Structure and transport mechanism of the human prostaglandin transporter SLCO2A1
Zhanyi Xia, Guangyuan Lu, Di Wu, Jun Zhao, Bowen Zhang, Haoran Xu, Yingying Du, Daohua Jiang
Abstract
SLCO2A1 is a member of the organic anion transporting polypeptide (OATP) family, which preferentially transports prostaglandins (PGs) into cells and plays a vital role in regulating PGs inactivation and distribution. Dysregulation or genetic mutation of SLCO2A1 is associated with primary hypertrophic osteoarthropathy (PHO) and chronic enteropathy associated with the SLCO2A1 gene (CEAS).
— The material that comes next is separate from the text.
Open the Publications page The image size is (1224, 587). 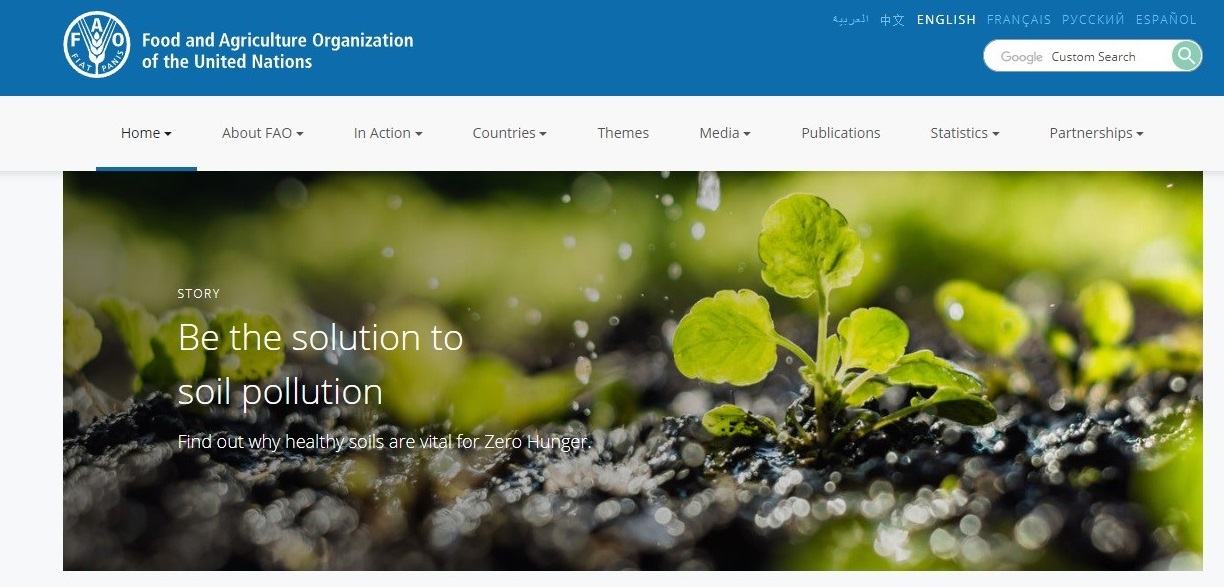(841, 133)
Although the biophysical and biochemical properties of SLCO2A1 have been characterized, the precise mechanism by which SLCO2A1 recognizes and transports PGs remains unclear. Here, we present the cryo-electron microscopy structures of human SLCO2A1 in apo and PGE2-bound forms, revealing the detailed structural features and structural basis for PGs transport. Fatty acid-like PGE2 binds in the central cavity, engaging in specific interactions with W565 and two serine residues, which are not conserved in other OATPs. Combined with functional assays and structural comparisons, this study offers mechanistic insights into PGE2 recognition, substrate selectivity, conformational changes, and pathology of SLCO2A1. SLCO2A1 is an important prostaglandin (PG) transporter that regulates inactivation and distribution of PG. Here, authors present the cryo-EM structures of human SLCO2A1 bound with PGE2, revealing the structural basis of PG recognition and transport.